O tabagismo é a principal causa de câncer de pulmão, mas apenas uma minoria de fumantes desenvolve a doença. Um estudo liderado por cientistas do Albert Einstein College of Medicine (EUA) e publicado na revista Nature Genetics sugere que alguns fumantes podem ter mecanismos robustos que os protegem do câncer de pulmão limitando as mutações. As descobertas podem ajudar a identificar os fumantes que enfrentam um risco aumentado para a doença e, portanto, justificam um monitoramento especialmente próximo.

“Este pode ser um passo importante em direção à prevenção e detecção precoce do risco de câncer de pulmão e longe dos atuais esforços hercúleos necessários para combater a doença em estágio avançado, onde ocorre a maioria dos gastos com saúde e sofrimento”, disse o dr. Simon Spivack, coautor sênior do estudo, professor de medicina, de epidemiologia e saúde populacional e de genética no Albert Einstein College of Medicine e pneumologista do Montefiore Health System.

Superando obstáculos

Há muito se supõe que fumar leva ao câncer de pulmão, desencadeando mutações no DNA em células pulmonares normais. “Mas isso nunca poderia ser provado até nosso estudo, já que não havia como quantificar com precisão as mutações em células normais”, disse o dr. Jan Vijg, coautor sênior do estudo e professor e presidente de genética, professor de oftalmologia e ciências visuais e catedrático em genética molecular no Albert Einstein College of Medicine (que também atua na Faculdade de Medicina da Universidade Jiaotong de Xangai, na China). O dr. Vijg superou esse obstáculo há alguns anos, desenvolvendo um método aprimorado para sequenciar todo o genoma de células individuais.
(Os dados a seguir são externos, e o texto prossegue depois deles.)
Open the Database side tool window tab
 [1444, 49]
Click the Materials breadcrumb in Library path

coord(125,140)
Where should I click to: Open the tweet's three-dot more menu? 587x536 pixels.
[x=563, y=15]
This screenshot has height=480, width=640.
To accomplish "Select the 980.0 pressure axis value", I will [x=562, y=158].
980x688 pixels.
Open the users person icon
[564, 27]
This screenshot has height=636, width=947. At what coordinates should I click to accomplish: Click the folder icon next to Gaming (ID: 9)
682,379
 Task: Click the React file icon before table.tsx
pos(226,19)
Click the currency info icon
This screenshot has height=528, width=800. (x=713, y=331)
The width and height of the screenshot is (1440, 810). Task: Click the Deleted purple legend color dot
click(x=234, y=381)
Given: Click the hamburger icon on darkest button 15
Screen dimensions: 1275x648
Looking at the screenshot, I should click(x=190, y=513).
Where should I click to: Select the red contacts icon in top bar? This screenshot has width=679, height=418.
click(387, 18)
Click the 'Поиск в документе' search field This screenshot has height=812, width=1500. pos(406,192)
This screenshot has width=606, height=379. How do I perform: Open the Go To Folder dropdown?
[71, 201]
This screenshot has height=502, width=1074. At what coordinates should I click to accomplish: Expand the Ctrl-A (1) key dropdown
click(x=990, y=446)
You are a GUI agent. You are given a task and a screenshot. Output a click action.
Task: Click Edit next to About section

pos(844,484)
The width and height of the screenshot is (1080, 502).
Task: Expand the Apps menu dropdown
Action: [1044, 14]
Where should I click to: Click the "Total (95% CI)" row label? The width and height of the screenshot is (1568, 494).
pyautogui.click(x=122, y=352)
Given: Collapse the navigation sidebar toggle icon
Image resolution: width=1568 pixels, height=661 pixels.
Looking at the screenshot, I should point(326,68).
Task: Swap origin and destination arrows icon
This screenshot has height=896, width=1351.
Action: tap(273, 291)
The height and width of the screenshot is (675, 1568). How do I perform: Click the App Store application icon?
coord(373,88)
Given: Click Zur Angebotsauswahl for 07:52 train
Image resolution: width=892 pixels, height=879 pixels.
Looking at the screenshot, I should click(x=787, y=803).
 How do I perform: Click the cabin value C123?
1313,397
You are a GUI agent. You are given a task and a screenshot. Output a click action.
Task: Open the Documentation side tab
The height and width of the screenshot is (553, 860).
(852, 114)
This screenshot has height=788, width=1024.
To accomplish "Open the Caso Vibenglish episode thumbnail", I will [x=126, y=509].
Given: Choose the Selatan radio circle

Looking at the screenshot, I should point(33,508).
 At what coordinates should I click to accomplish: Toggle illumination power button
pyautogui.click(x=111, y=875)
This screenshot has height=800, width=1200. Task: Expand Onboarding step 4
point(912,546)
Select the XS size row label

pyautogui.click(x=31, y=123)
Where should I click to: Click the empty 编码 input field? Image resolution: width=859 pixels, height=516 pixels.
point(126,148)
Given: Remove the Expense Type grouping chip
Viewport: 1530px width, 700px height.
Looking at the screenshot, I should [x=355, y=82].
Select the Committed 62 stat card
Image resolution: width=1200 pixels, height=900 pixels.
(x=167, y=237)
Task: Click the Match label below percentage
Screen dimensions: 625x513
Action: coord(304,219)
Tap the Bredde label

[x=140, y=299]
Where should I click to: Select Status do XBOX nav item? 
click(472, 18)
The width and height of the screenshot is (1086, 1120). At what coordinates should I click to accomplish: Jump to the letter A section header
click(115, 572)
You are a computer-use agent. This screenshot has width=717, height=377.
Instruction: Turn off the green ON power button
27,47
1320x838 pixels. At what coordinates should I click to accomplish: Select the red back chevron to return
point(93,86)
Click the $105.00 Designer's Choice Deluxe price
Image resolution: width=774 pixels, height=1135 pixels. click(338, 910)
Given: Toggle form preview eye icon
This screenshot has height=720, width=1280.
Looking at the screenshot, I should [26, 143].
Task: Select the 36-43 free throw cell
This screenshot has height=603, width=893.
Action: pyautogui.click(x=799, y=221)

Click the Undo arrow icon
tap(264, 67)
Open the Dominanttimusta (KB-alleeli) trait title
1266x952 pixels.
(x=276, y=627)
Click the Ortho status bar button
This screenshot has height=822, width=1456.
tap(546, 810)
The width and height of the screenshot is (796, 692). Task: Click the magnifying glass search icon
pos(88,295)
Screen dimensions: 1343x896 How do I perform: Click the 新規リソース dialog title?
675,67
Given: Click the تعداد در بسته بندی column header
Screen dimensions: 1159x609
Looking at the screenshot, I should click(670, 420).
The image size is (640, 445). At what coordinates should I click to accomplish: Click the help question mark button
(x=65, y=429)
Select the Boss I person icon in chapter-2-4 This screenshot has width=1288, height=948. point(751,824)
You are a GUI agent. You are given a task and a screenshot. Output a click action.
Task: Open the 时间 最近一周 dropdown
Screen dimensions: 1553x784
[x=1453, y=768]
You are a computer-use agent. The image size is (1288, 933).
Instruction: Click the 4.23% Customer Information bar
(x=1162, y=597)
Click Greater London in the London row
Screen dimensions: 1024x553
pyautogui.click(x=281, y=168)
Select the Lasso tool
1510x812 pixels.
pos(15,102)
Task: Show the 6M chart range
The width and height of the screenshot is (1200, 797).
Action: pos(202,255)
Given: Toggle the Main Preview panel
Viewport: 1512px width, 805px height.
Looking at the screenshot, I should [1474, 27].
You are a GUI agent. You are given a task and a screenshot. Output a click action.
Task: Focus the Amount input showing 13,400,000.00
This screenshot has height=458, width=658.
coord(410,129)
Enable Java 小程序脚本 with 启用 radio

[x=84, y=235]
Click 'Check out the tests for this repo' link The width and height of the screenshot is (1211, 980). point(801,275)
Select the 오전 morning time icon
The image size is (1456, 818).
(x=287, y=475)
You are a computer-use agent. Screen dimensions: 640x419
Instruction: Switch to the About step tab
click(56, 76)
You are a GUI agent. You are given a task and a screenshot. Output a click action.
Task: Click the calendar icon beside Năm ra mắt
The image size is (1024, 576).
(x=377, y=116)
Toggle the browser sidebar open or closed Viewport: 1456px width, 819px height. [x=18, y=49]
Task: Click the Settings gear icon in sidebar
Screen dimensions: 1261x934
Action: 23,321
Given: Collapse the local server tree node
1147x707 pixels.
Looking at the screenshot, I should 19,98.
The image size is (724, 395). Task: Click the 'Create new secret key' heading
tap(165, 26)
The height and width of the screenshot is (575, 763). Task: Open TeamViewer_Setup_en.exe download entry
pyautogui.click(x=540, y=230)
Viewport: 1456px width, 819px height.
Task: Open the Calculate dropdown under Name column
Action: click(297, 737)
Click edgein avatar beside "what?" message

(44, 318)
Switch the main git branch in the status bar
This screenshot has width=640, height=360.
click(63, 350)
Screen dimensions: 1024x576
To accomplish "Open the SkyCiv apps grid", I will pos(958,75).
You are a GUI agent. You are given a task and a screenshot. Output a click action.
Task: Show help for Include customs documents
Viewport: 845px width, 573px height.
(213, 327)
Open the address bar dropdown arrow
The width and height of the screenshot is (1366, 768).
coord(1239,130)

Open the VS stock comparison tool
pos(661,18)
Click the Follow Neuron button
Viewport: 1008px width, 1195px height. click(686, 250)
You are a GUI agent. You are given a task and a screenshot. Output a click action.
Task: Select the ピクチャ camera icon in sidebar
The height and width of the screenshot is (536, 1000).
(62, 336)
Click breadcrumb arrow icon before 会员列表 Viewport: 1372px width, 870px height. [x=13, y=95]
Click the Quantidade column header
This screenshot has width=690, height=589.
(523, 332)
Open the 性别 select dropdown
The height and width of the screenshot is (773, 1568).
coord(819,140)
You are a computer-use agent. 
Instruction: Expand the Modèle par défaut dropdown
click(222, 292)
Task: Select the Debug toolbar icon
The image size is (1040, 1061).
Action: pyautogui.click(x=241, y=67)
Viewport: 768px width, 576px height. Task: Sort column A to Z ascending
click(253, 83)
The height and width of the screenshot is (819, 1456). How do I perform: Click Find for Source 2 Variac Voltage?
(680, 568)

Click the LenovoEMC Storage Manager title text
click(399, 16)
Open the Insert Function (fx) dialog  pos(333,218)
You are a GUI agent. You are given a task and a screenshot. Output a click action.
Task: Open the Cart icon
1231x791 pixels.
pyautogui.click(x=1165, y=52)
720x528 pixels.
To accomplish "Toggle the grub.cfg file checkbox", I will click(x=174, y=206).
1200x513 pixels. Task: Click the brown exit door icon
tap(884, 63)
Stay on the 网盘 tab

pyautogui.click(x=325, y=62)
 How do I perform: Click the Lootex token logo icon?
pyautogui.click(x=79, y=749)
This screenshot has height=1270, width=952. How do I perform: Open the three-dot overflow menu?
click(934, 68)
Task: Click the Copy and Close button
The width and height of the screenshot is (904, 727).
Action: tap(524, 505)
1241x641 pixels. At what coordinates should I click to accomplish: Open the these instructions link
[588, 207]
Os métodos de sequenciamento de todo o genoma de célula única podem introduzir erros de sequenciamento que são difíceis de distinguir de mutações verdadeiras – uma falha séria ao analisar células contendo mutações raras e aleatórias. O dr. Vijg resolveu esse problema desenvolvendo uma nova técnica de sequenciamento chamada amplificação de deslocamento múltiplo de célula única (SCMDA). Conforme relatado na revista Nature Methods em 2017, esse método considera e reduz os erros de sequenciamento.

Os pesquisadores usaram o método SCMDA para comparar a paisagem mutacional das células epiteliais pulmonares normais (ou seja, células que revestem o pulmão) de dois tipos de pessoas: 14 nunca fumantes, com idades entre 11 e 86 anos; e 19 fumantes, com idades entre 44 e 81 anos, que fumaram no máximo 116 maços-anos. (Um maço-ano equivale a 1 maço de cigarros fumado por dia durante um ano.) As células foram coletadas de pacientes submetidos a broncoscopia para testes diagnósticos não relacionados ao câncer. “Essas células pulmonares sobrevivem por anos, até décadas e, portanto, podem acumular mutações com a idade e com o tabagismo”, disse o dr. Spivack. “De todos os tipos de células do pulmão, estas estão entre as mais propensas a se tornarem cancerígenas.”

Mutações causadas pelo fumo

Os pesquisadores descobriram que as mutações (variantes de nucleotídeo único e pequenas inserções e deleções) se acumularam nas células pulmonares de não fumantes à medida que envelhecem – e que significativamente mais mutações foram encontradas nas células pulmonares dos fumantes. “Isso confirma experimentalmente que fumar aumenta o risco de câncer de pulmão ao aumentar a frequência de mutações, conforme a hipótese anterior”, disse o dr. Spivack. “Esta é provavelmente uma das razões pelas quais tão poucos não fumantes desenvolvem câncer de pulmão, enquanto 10% a 20% dos fumantes ao longo da vida o fazem.”

Outra descoberta do estudo: o número de mutações celulares detectadas nas células pulmonares aumentou em linha reta com o número de maços-anos de fumo – e, presumivelmente, o risco de câncer de pulmão também aumentou. Mas, curiosamente, o aumento das mutações celulares parou após 23 anos de exposição.

“Os fumantes mais pesados ​​não tiveram a maior carga de mutação”, disse o dr. Spivack. “Nossos dados sugerem que esses indivíduos podem ter sobrevivido por muito tempo, apesar de fumarem muito, porque conseguiram suprimir o acúmulo de mutações. Esse nivelamento das mutações pode resultar do fato de essas pessoas terem sistemas muito proficientes para reparar danos ao DNA ou desintoxicar a fumaça do cigarro.”

A descoberta levou a uma nova direção de pesquisa. “Desejamos agora desenvolver novos ensaios que possam medir a capacidade de alguém de reparar ou desintoxicar o DNA, o que poderia oferecer uma nova maneira de avaliar o risco de câncer de pulmão”, disse o dr. Vijg.